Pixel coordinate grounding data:

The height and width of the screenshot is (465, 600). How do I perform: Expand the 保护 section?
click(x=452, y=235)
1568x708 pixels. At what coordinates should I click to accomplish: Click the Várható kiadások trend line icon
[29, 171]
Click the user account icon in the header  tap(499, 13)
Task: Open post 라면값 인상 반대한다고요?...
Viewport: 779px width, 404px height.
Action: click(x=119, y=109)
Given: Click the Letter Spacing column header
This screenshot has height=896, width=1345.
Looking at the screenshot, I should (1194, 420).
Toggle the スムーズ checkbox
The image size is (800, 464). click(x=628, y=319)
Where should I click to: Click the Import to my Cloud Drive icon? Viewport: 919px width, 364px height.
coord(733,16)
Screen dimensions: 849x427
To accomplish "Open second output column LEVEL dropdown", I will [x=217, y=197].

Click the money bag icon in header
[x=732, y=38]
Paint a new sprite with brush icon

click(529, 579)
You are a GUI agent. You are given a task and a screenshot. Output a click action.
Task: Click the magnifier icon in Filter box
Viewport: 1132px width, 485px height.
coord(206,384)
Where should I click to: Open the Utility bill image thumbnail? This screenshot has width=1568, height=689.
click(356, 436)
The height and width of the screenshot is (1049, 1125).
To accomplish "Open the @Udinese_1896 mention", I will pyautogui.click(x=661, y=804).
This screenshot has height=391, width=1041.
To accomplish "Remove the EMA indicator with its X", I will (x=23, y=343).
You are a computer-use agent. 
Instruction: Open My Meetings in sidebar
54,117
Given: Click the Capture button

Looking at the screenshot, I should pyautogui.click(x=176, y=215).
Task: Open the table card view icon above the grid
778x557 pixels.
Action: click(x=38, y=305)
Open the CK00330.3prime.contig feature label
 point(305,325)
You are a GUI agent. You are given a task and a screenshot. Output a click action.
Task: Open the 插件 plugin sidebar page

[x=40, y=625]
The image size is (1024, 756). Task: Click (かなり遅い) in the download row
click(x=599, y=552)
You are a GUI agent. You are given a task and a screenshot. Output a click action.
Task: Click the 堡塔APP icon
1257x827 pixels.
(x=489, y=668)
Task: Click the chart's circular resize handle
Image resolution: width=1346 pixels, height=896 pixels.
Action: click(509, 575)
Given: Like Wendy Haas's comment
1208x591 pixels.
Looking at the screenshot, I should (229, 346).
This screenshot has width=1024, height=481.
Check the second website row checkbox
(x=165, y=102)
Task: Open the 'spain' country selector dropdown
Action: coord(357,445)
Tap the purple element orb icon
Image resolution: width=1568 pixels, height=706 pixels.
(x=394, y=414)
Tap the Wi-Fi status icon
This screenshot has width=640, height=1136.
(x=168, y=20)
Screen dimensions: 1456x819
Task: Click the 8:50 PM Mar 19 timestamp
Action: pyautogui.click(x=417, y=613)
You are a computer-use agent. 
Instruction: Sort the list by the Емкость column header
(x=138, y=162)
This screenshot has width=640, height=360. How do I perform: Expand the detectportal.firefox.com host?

* _WHAT TO WORK ON_:
All lines above from the one with "Click the user" to the one with "This screenshot has width=1024, height=481.", inclusive, should be copied exactly, and no other lines.

* _EXERCISE RESULT_:
Click the user account icon in the header  tap(499, 13)
Task: Open post 라면값 인상 반대한다고요?...
Viewport: 779px width, 404px height.
Action: click(x=119, y=109)
Given: Click the Letter Spacing column header
This screenshot has height=896, width=1345.
Looking at the screenshot, I should (1194, 420).
Toggle the スムーズ checkbox
The image size is (800, 464). click(x=628, y=319)
Where should I click to: Click the Import to my Cloud Drive icon? Viewport: 919px width, 364px height.
coord(733,16)
Screen dimensions: 849x427
To accomplish "Open second output column LEVEL dropdown", I will [x=217, y=197].

Click the money bag icon in header
[x=732, y=38]
Paint a new sprite with brush icon

click(529, 579)
You are a GUI agent. You are given a task and a screenshot. Output a click action.
Task: Click the magnifier icon in Filter box
Viewport: 1132px width, 485px height.
coord(206,384)
Where should I click to: Open the Utility bill image thumbnail? This screenshot has width=1568, height=689.
click(356, 436)
The height and width of the screenshot is (1049, 1125).
To accomplish "Open the @Udinese_1896 mention", I will pyautogui.click(x=661, y=804).
This screenshot has height=391, width=1041.
To accomplish "Remove the EMA indicator with its X", I will (x=23, y=343).
You are a computer-use agent. 
Instruction: Open My Meetings in sidebar
54,117
Given: Click the Capture button

Looking at the screenshot, I should pyautogui.click(x=176, y=215).
Task: Open the table card view icon above the grid
778x557 pixels.
Action: click(x=38, y=305)
Open the CK00330.3prime.contig feature label
 point(305,325)
You are a GUI agent. You are given a task and a screenshot. Output a click action.
Task: Open the 插件 plugin sidebar page

[x=40, y=625]
The image size is (1024, 756). Task: Click (かなり遅い) in the download row
click(x=599, y=552)
You are a GUI agent. You are given a task and a screenshot. Output a click action.
Task: Click the 堡塔APP icon
1257x827 pixels.
(x=489, y=668)
Task: Click the chart's circular resize handle
Image resolution: width=1346 pixels, height=896 pixels.
Action: click(509, 575)
Given: Like Wendy Haas's comment
1208x591 pixels.
Looking at the screenshot, I should (229, 346).
This screenshot has width=1024, height=481.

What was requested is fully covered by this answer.